_SUPPLIED ENTRIES:_
******
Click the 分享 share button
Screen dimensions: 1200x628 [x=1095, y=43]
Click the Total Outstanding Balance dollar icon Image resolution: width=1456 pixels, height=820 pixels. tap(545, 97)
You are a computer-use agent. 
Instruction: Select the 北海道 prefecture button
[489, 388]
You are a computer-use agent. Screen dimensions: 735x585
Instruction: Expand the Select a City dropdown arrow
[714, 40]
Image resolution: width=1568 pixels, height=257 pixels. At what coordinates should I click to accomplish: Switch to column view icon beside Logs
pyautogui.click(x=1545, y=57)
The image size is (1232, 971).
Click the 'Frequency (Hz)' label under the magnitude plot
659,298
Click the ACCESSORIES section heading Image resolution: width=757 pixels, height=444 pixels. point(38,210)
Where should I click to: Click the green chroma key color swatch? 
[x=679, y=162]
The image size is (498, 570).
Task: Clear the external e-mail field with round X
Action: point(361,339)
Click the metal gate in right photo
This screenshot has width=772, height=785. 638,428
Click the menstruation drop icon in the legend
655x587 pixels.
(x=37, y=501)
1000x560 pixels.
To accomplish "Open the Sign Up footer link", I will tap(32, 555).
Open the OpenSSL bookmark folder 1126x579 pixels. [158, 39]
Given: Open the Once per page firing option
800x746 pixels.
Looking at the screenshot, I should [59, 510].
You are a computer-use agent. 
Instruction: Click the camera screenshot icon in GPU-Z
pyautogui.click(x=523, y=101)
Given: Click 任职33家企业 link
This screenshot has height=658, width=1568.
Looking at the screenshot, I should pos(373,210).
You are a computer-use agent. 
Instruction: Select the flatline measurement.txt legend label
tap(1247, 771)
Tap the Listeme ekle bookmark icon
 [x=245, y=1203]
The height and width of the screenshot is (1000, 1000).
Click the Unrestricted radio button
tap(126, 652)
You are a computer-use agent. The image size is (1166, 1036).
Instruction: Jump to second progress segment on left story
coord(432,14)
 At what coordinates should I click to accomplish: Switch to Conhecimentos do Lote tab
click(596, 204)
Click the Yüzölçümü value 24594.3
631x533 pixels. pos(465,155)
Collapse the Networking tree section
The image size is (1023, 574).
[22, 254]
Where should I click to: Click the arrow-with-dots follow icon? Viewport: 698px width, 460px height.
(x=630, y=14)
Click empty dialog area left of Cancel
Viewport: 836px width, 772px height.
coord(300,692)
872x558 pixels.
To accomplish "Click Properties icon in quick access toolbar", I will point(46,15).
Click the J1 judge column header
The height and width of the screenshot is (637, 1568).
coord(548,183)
******
_ABOUT THIS TASK:_
Could you reproduce every line of the listing exactly?

_SOLVED PROBLEM:_
Click the 分享 share button
Screen dimensions: 1200x628 [x=1095, y=43]
Click the Total Outstanding Balance dollar icon Image resolution: width=1456 pixels, height=820 pixels. tap(545, 97)
You are a computer-use agent. 
Instruction: Select the 北海道 prefecture button
[489, 388]
You are a computer-use agent. Screen dimensions: 735x585
Instruction: Expand the Select a City dropdown arrow
[714, 40]
Image resolution: width=1568 pixels, height=257 pixels. At what coordinates should I click to accomplish: Switch to column view icon beside Logs
pyautogui.click(x=1545, y=57)
The image size is (1232, 971).
Click the 'Frequency (Hz)' label under the magnitude plot
659,298
Click the ACCESSORIES section heading Image resolution: width=757 pixels, height=444 pixels. point(38,210)
Where should I click to: Click the green chroma key color swatch? 
[x=679, y=162]
The image size is (498, 570).
Task: Clear the external e-mail field with round X
Action: point(361,339)
Click the metal gate in right photo
This screenshot has width=772, height=785. 638,428
Click the menstruation drop icon in the legend
655x587 pixels.
(x=37, y=501)
1000x560 pixels.
To accomplish "Open the Sign Up footer link", I will tap(32, 555).
Open the OpenSSL bookmark folder 1126x579 pixels. [158, 39]
Given: Open the Once per page firing option
800x746 pixels.
Looking at the screenshot, I should [59, 510].
You are a computer-use agent. 
Instruction: Click the camera screenshot icon in GPU-Z
pyautogui.click(x=523, y=101)
Given: Click 任职33家企业 link
This screenshot has height=658, width=1568.
Looking at the screenshot, I should pos(373,210).
You are a computer-use agent. 
Instruction: Select the flatline measurement.txt legend label
tap(1247, 771)
Tap the Listeme ekle bookmark icon
 [x=245, y=1203]
The height and width of the screenshot is (1000, 1000).
Click the Unrestricted radio button
tap(126, 652)
You are a computer-use agent. The image size is (1166, 1036).
Instruction: Jump to second progress segment on left story
coord(432,14)
 At what coordinates should I click to accomplish: Switch to Conhecimentos do Lote tab
click(596, 204)
Click the Yüzölçümü value 24594.3
631x533 pixels. pos(465,155)
Collapse the Networking tree section
The image size is (1023, 574).
[22, 254]
Where should I click to: Click the arrow-with-dots follow icon? Viewport: 698px width, 460px height.
(x=630, y=14)
Click empty dialog area left of Cancel
Viewport: 836px width, 772px height.
coord(300,692)
872x558 pixels.
To accomplish "Click Properties icon in quick access toolbar", I will point(46,15).
Click the J1 judge column header
The height and width of the screenshot is (637, 1568).
coord(548,183)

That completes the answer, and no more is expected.